Whether to screen middle-aged men for prostate cancer is one of the most controversial issues in oncology.
Screening through the PSA blood test, which detects raised levels of “prostate specific antigen” associated with the disease, can reveal the presence of cancer before symptoms appear, enabling doctors to treat it early through surgery or radiation. In principle this should improve the prospects of a cure.
However the side-effects of treatment are often unpleasant, including impotence and incontinence. And prostate cancers often grow extremely slowly, causing no trouble till the patient dies of other causes.
Now the New England Journal of Medicine has published the results of two huge clinical trials of prostate cancer screening, which were supposed to give doctors better guidance about whether to give the PSA test to symptomless men.
Unfortunately the results are somewhat contradictory. But the overall conclusion seems to be that screening may save a small number of lives but will expose far larger numbers to unnecessary treatment and psychological stress.
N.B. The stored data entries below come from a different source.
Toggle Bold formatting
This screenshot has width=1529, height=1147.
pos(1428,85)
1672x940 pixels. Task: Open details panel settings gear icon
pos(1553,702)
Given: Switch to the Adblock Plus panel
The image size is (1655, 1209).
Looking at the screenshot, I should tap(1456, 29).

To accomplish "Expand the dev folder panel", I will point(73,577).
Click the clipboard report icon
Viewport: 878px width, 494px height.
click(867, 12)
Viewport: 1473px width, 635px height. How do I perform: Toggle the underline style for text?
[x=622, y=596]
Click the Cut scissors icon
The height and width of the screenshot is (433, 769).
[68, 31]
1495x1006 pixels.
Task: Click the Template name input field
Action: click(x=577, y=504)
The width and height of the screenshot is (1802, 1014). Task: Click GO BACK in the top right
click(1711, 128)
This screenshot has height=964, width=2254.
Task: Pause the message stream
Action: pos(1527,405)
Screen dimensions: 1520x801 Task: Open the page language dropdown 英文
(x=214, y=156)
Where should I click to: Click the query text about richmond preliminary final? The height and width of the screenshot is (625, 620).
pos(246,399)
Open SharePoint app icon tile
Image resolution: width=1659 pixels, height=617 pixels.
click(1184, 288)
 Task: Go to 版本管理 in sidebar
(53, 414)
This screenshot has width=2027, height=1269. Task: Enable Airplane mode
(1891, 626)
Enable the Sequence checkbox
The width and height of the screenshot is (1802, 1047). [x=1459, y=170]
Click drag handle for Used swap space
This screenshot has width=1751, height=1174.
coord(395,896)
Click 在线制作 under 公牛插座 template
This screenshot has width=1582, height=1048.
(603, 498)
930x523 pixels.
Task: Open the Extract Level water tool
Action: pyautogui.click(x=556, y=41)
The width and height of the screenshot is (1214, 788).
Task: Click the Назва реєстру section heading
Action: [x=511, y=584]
A European study of 162,000 men, observed for an average of nine years, found a 20 per cent reduction in mortality among those given the PSA test. For every life saved, however, 1,400 men were screened and 48 men received treatment following a positive result. A US study of 77,000 men, followed for seven years, resulted in more detections of disease but no survival benefit from screening.
John Neate, chief executive of the UK-based Prostate Cancer Charity, says the research “highlights the critical importance of the development of a scientific test that can identify aggressive forms of prostate cancer and differentiate them from slow growing forms of the disease. Such a test would enable treatment to be focused on men for whom prostate cancer poses a serious risk to their health and avoid the over treatment of men with the harmless, slow growing forms of the disease.”
Until a much improved test is available, the middle-aged writer of this blog will decline any invitation to be screened for prostate cancer.